Fig. 7. Lung metastasis in patients with SACC might partly be caused by insufficient RA signaling.

a Heatmap of the expression of genes related to RA signaling in SACC-83 cells and SACC-LM cells, as determined by RNA-seq. b Mutation analysis of RA signaling molecules from the cBioPortal database in 1184 samples from 1180 patients based on seven ACC studies. c Violin plot of scRNA-seq analysis of the expression levels of RA signaling molecules from six tissues of two patients and four subtypes of cluster 10. d, e Statistical analysis of the mRNA levels of MYB, NICD1, FABP7, NPM1, PRMT3, and RARs in five lung metastasis samples or 13 primary tumor samples (GSE 88804) versus matched normal tissue samples. The p values were calculated using the two-tailed Mann–Whitney U-test.

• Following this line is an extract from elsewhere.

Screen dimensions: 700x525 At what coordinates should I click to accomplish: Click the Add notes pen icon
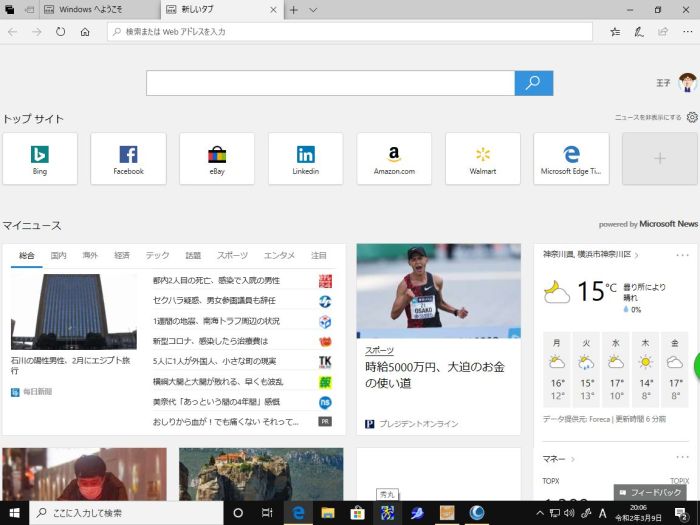[x=639, y=32]
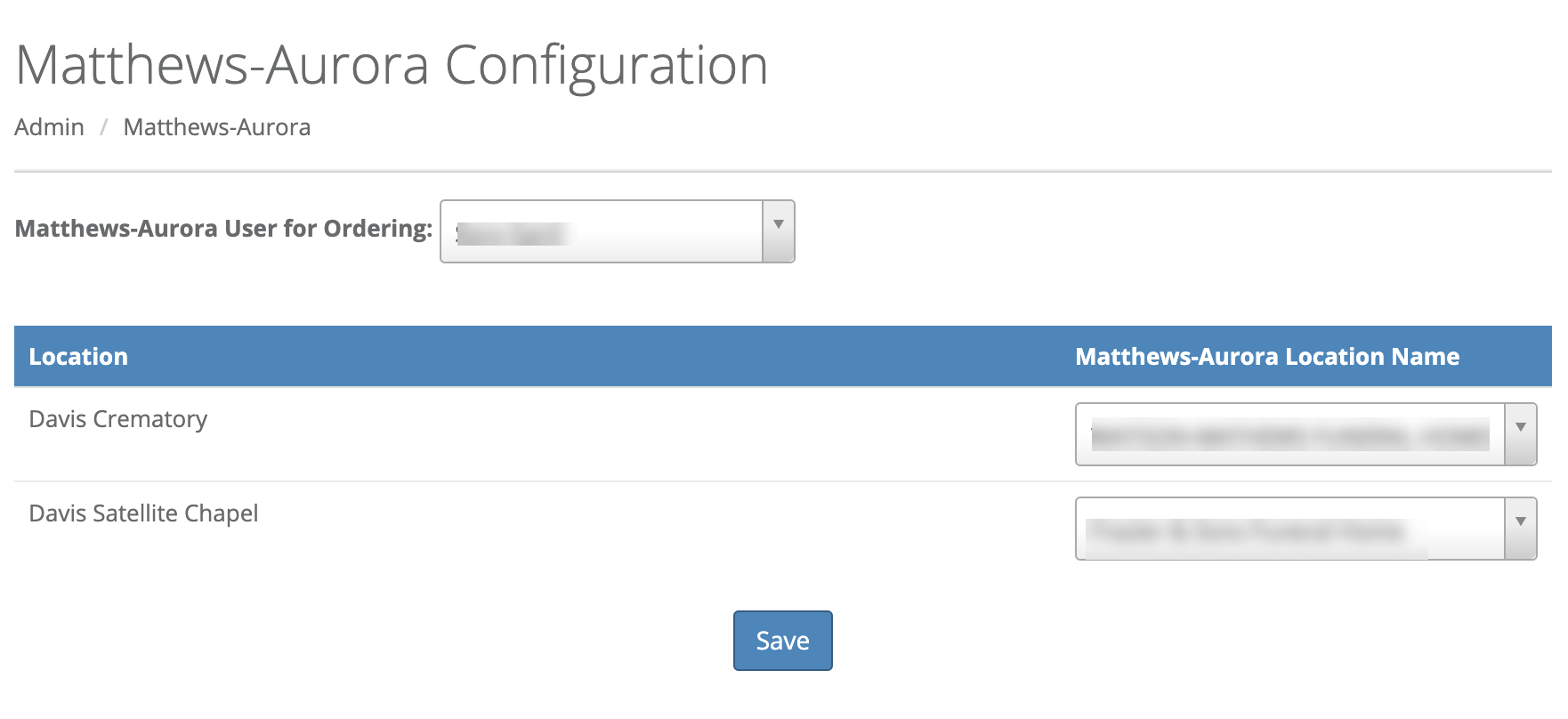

Data were presented as the mean ± SEM. p < 0.05 (*), p < 0.01 (**), and p < 0.001 (***).

Fig. 8. RARα shows significant downregulation in ACC metastatic lung tissues.

a Representative images of MYB, NICD1, FABP7, NPM1, PRMT3, and RARs IHC in 28 ACC lung metastasis samples or nine primary tumor samples versus matched normal tissue samples and statistical analysis (b). The p values were calculated using the two-tailed Mann–Whitney U-test. Data were presented as the mean ± SEM. p < 0.05 (*), p < 0.01 (**), and p < 0.001 (***).